You can save as many workspaces at you like, one for each type of project you work on. I have one for my digital documents, with the interactive panels, such as hyperlinks, animations, buttons and forms etc. and one for heavy type documents with styles, tables, text wrap and other panels that are useful with typography.
Another frustration to new users or those who have recently upgraded, is that when you create a new document, the default measurement system is Picas. A Pica is a typographic unit of measure corresponding to approximately 1⁄6 of an inch. When I first learned prepress and worked with QuarkXPress, I was taught to use picas. I still think it is an easier measurement system to use than inches, but most designers tend to use inches in the US and millimeters in Europe/Asia as the standard unit of measurement for documents.
If you’d like to change the default measurement from picas to inches or centimeters for EVERY NEW DOCUMENT CREATED IN INDESIGN, then follow these steps.
Steps to change preferences
- Launch InDesign. If you see the start screen with no panels or tools, click on the little ID icon at the top left of the screen. This will bring you to the InDesign workspace with no documents open. In CC2019 or earlier, you may have to choose Window > Workspace > Advanced (or another workspace name) to exit out of the “Start” workspace, so you can edit the panels without creating a new document..
- Choose Edit > Preferences (win) or InDesign > Preferences (mac).
- Click on Units & Increments in the list on the left side.
- Under the Ruler Units section, choose Inches for both Horizontal and Vertical. Click OK.

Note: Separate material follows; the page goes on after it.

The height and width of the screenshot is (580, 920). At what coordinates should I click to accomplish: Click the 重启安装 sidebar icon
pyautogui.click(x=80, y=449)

Since you made this preferences change with no other documents open, every NEW document will use inches as the default measurement. If you open a document created on a different computer or before you made this change, the measurement system will be the one saved with the document.
To change the measurement system of an active document, in addition to using the preferences panel, you can right click on the little square where the horizontal and vertical rulers meet, and choose a different measurement from the dropdown. When you save the document, the measurements will be saved with the document.
Here is an interesting fact about entering in a dimension into a field such as W: (width) or H: (height). If your document is in inches, and you need to type in a width of an object in centimeters, you can type in “3cm” in the field. InDesign will automatically convert cm to inches. If you type in just “3”, InDesign will assume that you mean inches, the default measurement of the document. You can also type in 3+2 in any field and it will display the answer to any arithmetic problem.
There are other preferences that can be set with no documents open that will apply to all new documents from this point on. Check out this post from InDesignSecrets.com for a Visual Guide to InDesign Preferences. This explains which preferences are document specific and those that are global InDesign specific changes.
I hope you’ve learned a little about setting up InDesign to make it easy for you to work with. I love to begin the day with a clean desk, and I feel that resetting my workspace every morning gives me a clean slate. It resets my panels, so I can use InDesign the way I’ve become accustomed to.